九方夏說完一個段落,龍禹摸了摸沒有鬍子的下巴,一副老氣橫秋的樣子道:“我知道了,見財起意,分贓不均什麼的。”
“基本上算是吧。”九方夏道:“根據藏寶圖的指引,寶藏和夜帝要的東西都找到了,不過連那侍衛也並不知道到底是什麼東西,但是猜測兩個皇帝后悔了,見夜帝人少,便起了謀害獨吞之心,這個侍衛,便被派去執行了這個任務,不過沒有得逞,反而幾乎全軍覆沒。當然了,夜帝也身受重傷,帶着藏寶圖和盒子跌下雪山深崖消失無蹤。”
“唔……”龍禹想了想:“那也就是說,寶藏其實已經找到了?”
九方夏苦笑一下:“並不算找到了,兩個皇帝在搬寶藏的時候才懊惱的發現,他們找到的,並不是真正的寶藏所在,而是一個誘餌。
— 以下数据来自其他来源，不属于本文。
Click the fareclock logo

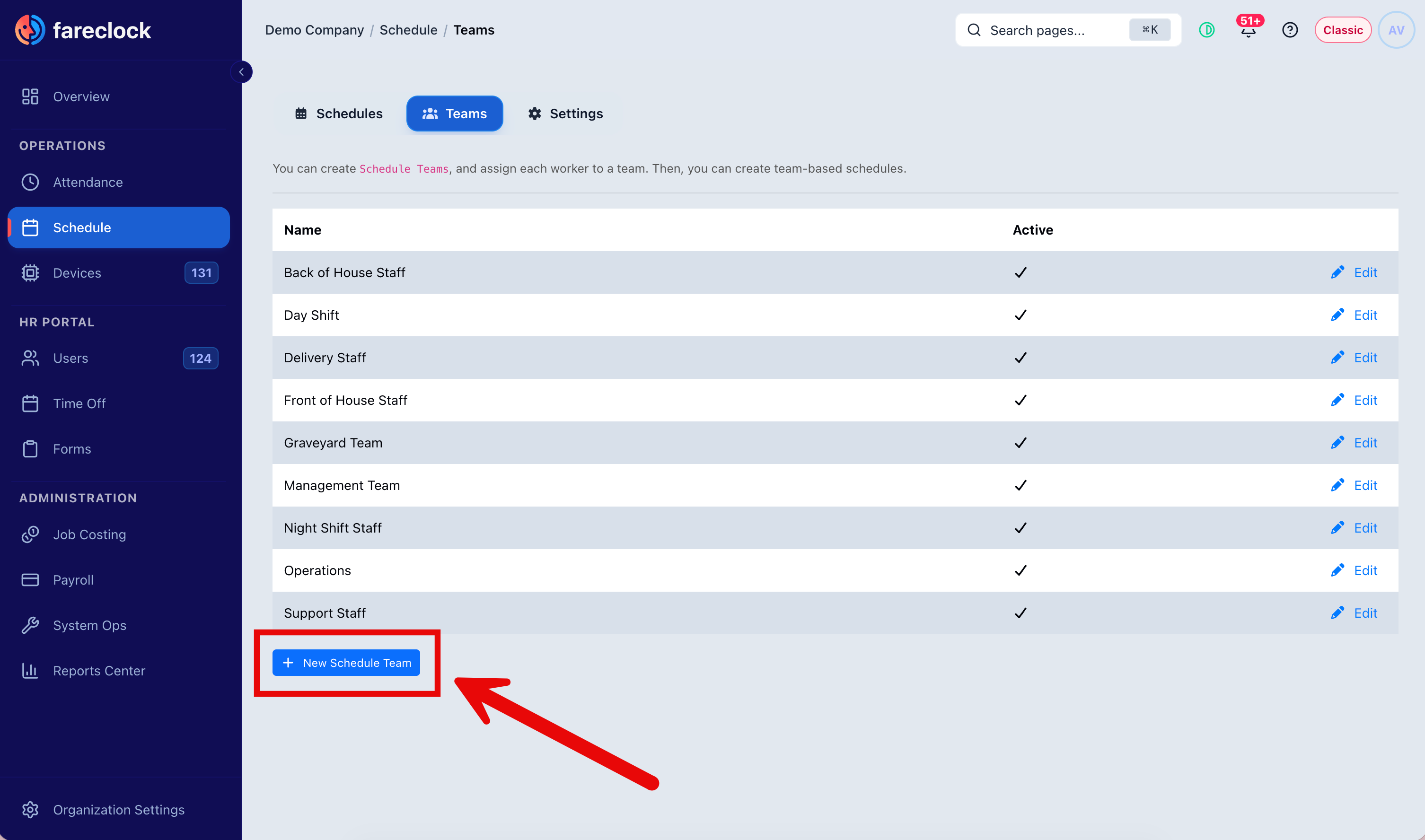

是爲了引誘尋寶人,保護真的寶藏的誘餌,東西不多,機關狠毒,而且夜帝最後還在追殺他的侍衛身上留下了類似蠱母這樣可以一傳十十傳百的毒,讓兩國部隊傷亡慘重……那一段描寫的相當詳細,那些死亡和詭異的事件,簡直是兩人匪夷所思。總體來說,這一趟,東錦和臨洛是竹籃打水一場空,最終得到的還不夠兩國這麼長時間的花銷,更不要說人員傷亡。”
“這虧吃的真是……”龍禹忍不住嘲笑了一下:“而且這事兒還說不出去,這種背信棄義,到了最後想要獨吞好處而暗殺同伴的事情,要是被人知道了,有損名譽吧?”
這樣的話,以後還有誰敢和他們合作。兩個皇帝做出這樣的事情來,這丟的可不是自己的人,而是國家的人。旁人嗤笑說起來,打的也是國家的臉。
九方夏點了點頭:“這道理你懂,皇帝自然也懂,這事情他們雖然做了,但是又怕天下人知道,於是便想方設法的掩蓋真相,將當年去刺殺夜帝的知情者都殺了滅口,再編造了一段故事昭告天下。”
頓了頓,九方夏有些沉沉的道:“這侍衛是宮中老人了,他從雪山回來便感覺在劫難逃,於是將事情寫了下來,埋在樹下。希望有一天有人看見了,能將這本子當做遺物帶回老家,葬在家鄉的祖墳裡,再對他的母親,說一聲兒子不孝。”
這故事的結尾實在是沉重,龍禹張了張嘴,還沒說話,九方夏便道:“這侍衛死在確實是冤枉,我雖然無力爲他翻案,不過已經將那小冊子拿去了他的家鄉,不過時隔許久,他母親已經病故,我找人休憩了他家祖墳,將小冊子燒成灰藏在他母親墳邊,立了一個衣冠冢,也算是了了他的遺願。”